L'homme aux cheveux grisonnant se mit à tousser, masquant son visage de son coude comme pour protéger le caporal du pénible microbe qui le clouait au lit depuis plusieurs jours déjà.
— Veux-tu un verre d'eau ? proposa Alexandre calmement.
Depuis leur dernier appel, il parvenait enfin à tutoyer son vieil ami. Celui-ci esquissa un large sourire sur ses lèvres pâles et gercées, dévoilant son dentier aux dents parfaitement alignées. Il acquiesça d'un simple de signe de tête, retenant la leçon de sa première prise de parole. Le caporal se dirigea vers la petite salle de bain en face du lit de Paul, attrapant le gobelet en plastique posé sur le lavabo.
— Tiens, reprit-il.
Paul se jeta sur la boisson, vidant le verre d'une traite.
— Ta visite me fait plaisir, Alexandre, avoua Paul d'une voix brisée.
Le brun posa sur lui un regard réconfortant, posant sa main droite sur l'épaule du vieil homme.
— Je ne suis pas passé souvent ces derniers temps, excuse-moi.
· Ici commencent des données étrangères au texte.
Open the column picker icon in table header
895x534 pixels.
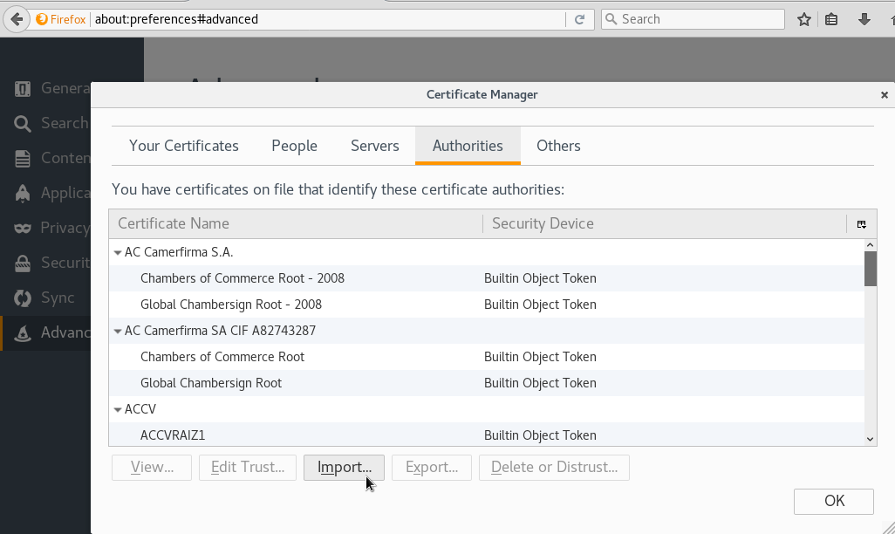[x=862, y=224]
— Tu as le droit de vivre ta vie, répliqua l'homme. Je ne suis pas le centre du monde...
Il marqua une pause pour tousser de nouveau, grimaçant de douleur.
— Satané rhume, pesta-t-il.
Alexandre eut un rictus amusé.
— Si tu avais écouté les infirmières et arrêté de fumer, tu ne serais pas tombé malade...
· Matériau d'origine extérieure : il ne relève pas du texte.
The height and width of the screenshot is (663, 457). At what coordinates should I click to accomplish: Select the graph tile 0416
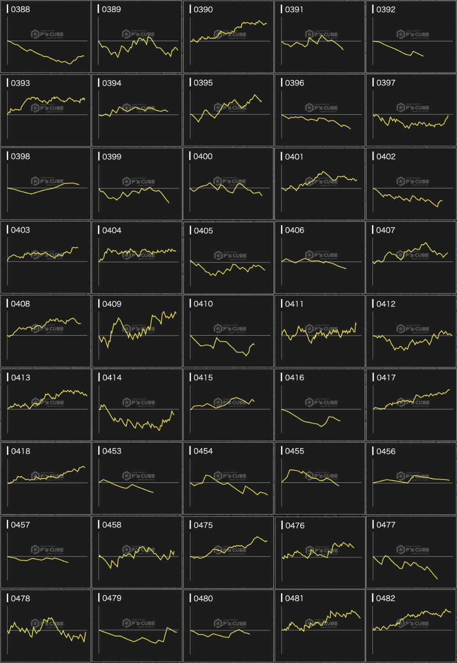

— Balivernes ! dit Paul en secouant la tête. Des milliers de microbes traînent ici, ce n'est pas un cigare à la fenêtre qui m'a mis dans cet état.
Le brun haussa les sourcils, insistant du regard. Son ami leva les yeux au ciel.
— Les nouvelles sont bonnes ? demanda-t-il pour changer de sujet.
Alexandre secoua la tête.
— Pas vraiment... Elle ne m'a pas adressé la parole depuis la dernière fois.
Paul tapa du poing sur la couette épaisse qui le protégeait du froid, fronçant les sourcils. À la suite de leur baiser au Parc de la tête d'or, Alexandre s'était empressé d'appeler son ami pour lui raconter la nouvelle, ne pouvant contenir autant d'émotions en lui.
— Nous avons eu une réunion avec le club hier, elle a avoué la raison de son amputation pour la première fois à quelqu'un d'autre que moi.
— C'est une bonne chose, remarqua Paul. Tu as chamboulé sa vie, et grâce à toi, elle se sent prête à s'ouvrir au monde. Avec toi, elle ne se sent plus si fragile.
Alexandre fut surpris d'entendre de telles paroles. Paul disait-il vrai ? Le caporal avait une confiance aveugle en son ami, et en son expérience avec la vie, mais comment pouvait-il comprendre aussi bien Imany sans ne jamais l'avoir rencontrée ?
— Je te suggère d'aller la voir, Alexandre.
Le brun écarquilla les yeux.
— Si elle ne m'adresse pas la parole, je doute fort qu'elle veuille que je me pointe à l'improviste devant chez elle.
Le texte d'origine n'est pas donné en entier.